Ich glaube schon. Es war ja vor der Pandemie ein starker Aufwärtstrend zu sehen, deshalb bin ich davon überzeugt, dass wir relativ schnell wieder in die Vermittlung einsteigen können, wenn sich die Rahmenbedingungen verbessern bzw. gegeben sind.

Welche Rückmeldungen erhalten Sie von den Menschen, die Leistungen beziehen?

Wir registrieren, dass das Geld bei den Menschen pandemiebedingt noch knapper als ohnehin schon gegeben ist. Höhere Ausgaben sind da schwer aufzufangen.

Es gibt ja schon Forderungen nach mehr Unterstützung, weil die Lebenshaltungskosten gestiegen sind, etwa für Strom oder für Lebensmittel…

Die Forderungen sind nachvollziehbar und auch berechtigt.
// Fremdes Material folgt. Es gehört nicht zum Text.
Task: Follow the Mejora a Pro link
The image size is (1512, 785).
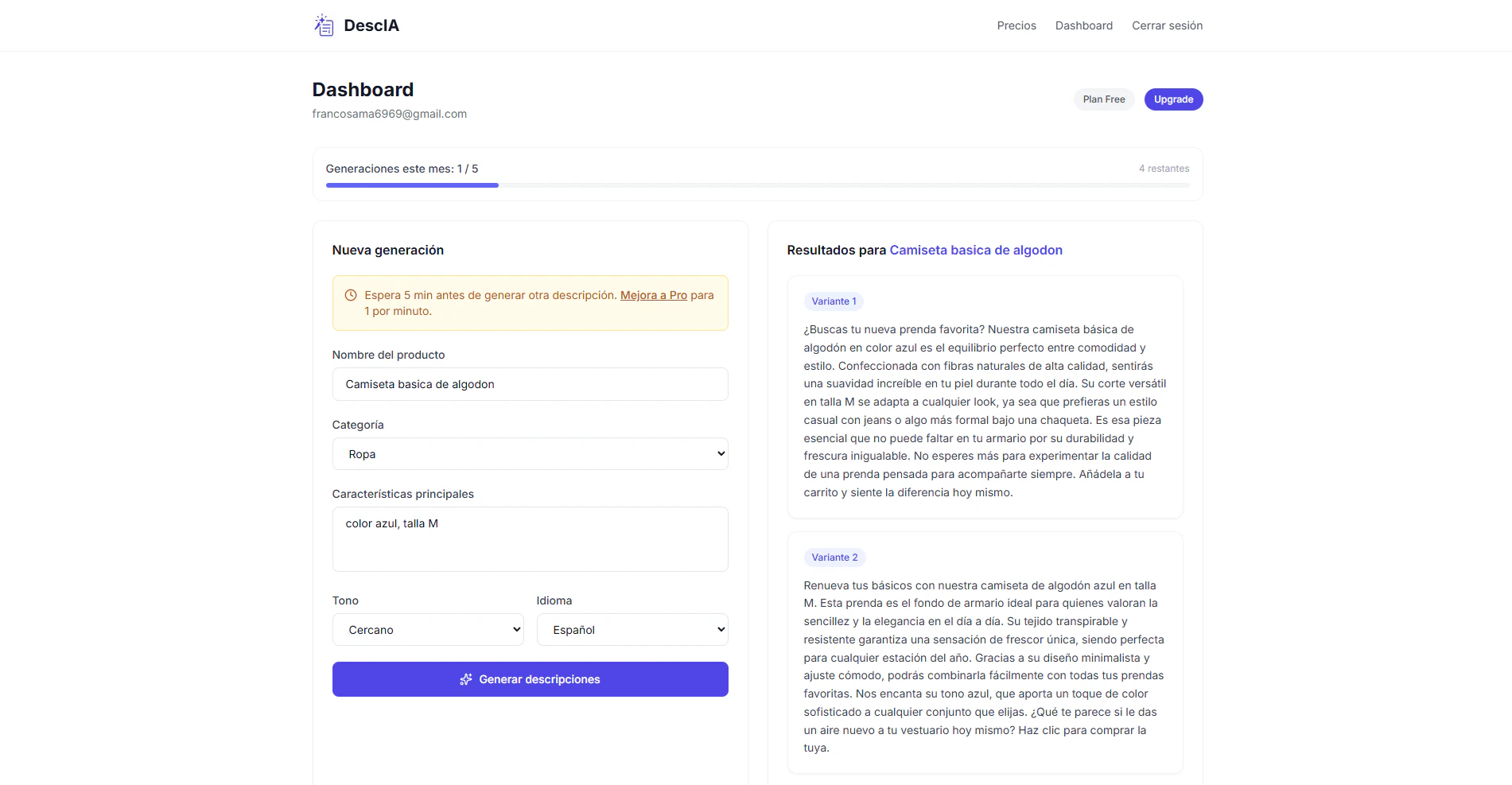Action: point(654,295)
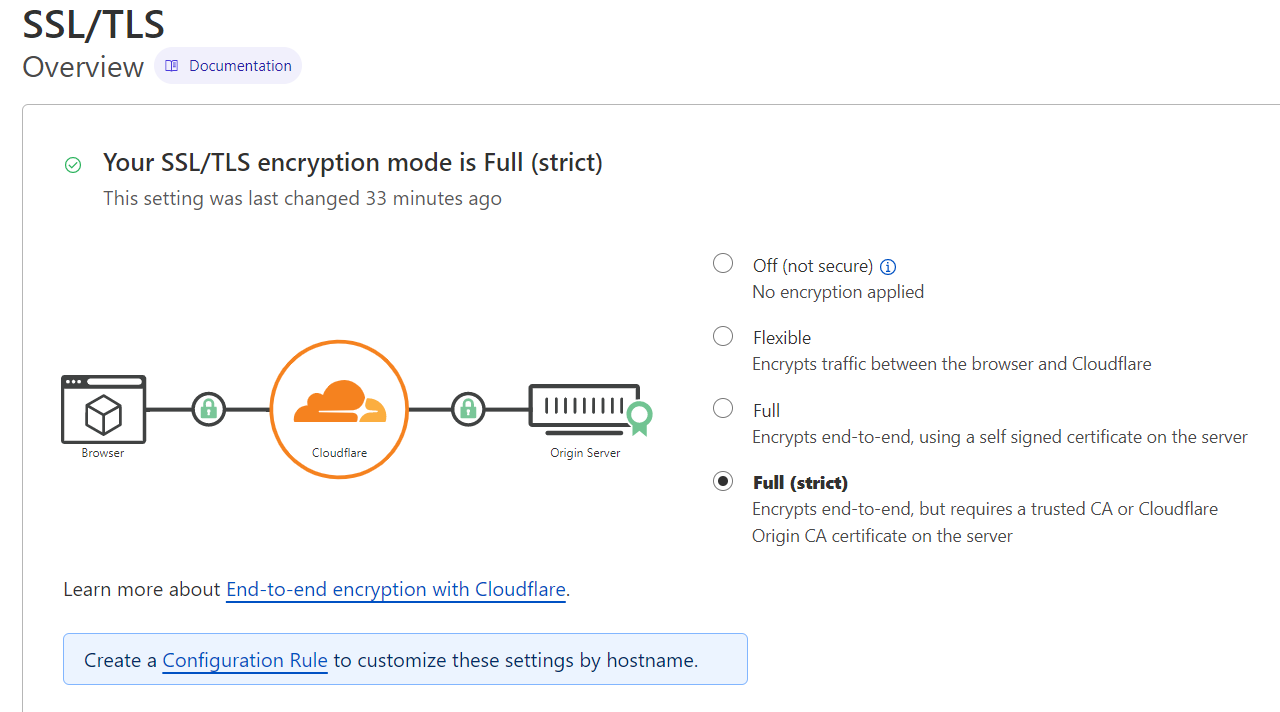This screenshot has width=1280, height=712.
Task: Click lock icon between Cloudflare and Origin Server
Action: click(x=467, y=409)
Die Politik beschäftigt sich ja auch bereits mit Lösungsansätzen – das finde ich gut.

Nutzt denn das Jobcenter Möglichkeiten, um den Menschen zu helfen? In der Vergangenheit waren ja Sanktionen immer mal ein Thema.
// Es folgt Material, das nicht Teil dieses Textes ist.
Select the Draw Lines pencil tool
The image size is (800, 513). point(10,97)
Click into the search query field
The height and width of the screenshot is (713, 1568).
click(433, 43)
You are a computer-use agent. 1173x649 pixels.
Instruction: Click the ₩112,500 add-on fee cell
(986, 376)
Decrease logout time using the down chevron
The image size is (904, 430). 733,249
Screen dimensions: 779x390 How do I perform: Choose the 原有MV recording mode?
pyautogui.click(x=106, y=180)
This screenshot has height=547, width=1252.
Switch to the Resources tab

Es gibt aktuell immer noch Vermittlungen in bestimmten Branchen. Die vielen Vermittlungen der Vorjahre zeigen ja auch, dass die Menschen im SGB II gut mitwirken, motiviert und fleißig sind. Sanktionen gibt es fast gar nicht mehr, weil sie früher in erster Linie für Meldeversäumnisse verhängt wurden. Das ist größtenteils weggefallen, weil keine persönlichen Einladungen mehr erfolgen. Kurzum: Sanktionen sind im Moment kein Thema.

>> SO HÄLT DAS JOBCENTER DEN BETRIEB AUFRECHT

Nach den Worten von Karl Weiß hat das Jobcenter die persönlichen Kontakte erst mal reduzieren müssen, nach dem Ende des ersten Lockdowns sei im Sommer 2020 wieder einiges an persönlicher Betreuung möglich gewesen. Im Moment würden allerdings nur die Notfälle im persönlichen Kontakt bearbeitet. Viele Kontakte erfolgen telefonisch, per E-Mail oder postalisch. Weiß: „Der Grundsatz lautet immer, dass die Menschen uns erreichen können und ihre Anliegen schnell und umfassend geklärt werden. Das ist unser Anspruch.“ Es habe anfangs Anlaufprobleme gegeben, inzwischen klappe es insgesamt ganz gut. Es gebe eine eigene Hotline, die eine hohe Erreichbarkeit sicherstellt. Die Mitarbeiter und Mitarbeiterinnen betreffend, werde Mobilarbeit angeboten und auch gut genutzt. Darüber hinaus gebe es im Jobcenter ausschließlich Einzelbüros und ein strenges Hygienekonzept. Die Funktionalität ist aus Weiß’ Sicht gut gegeben.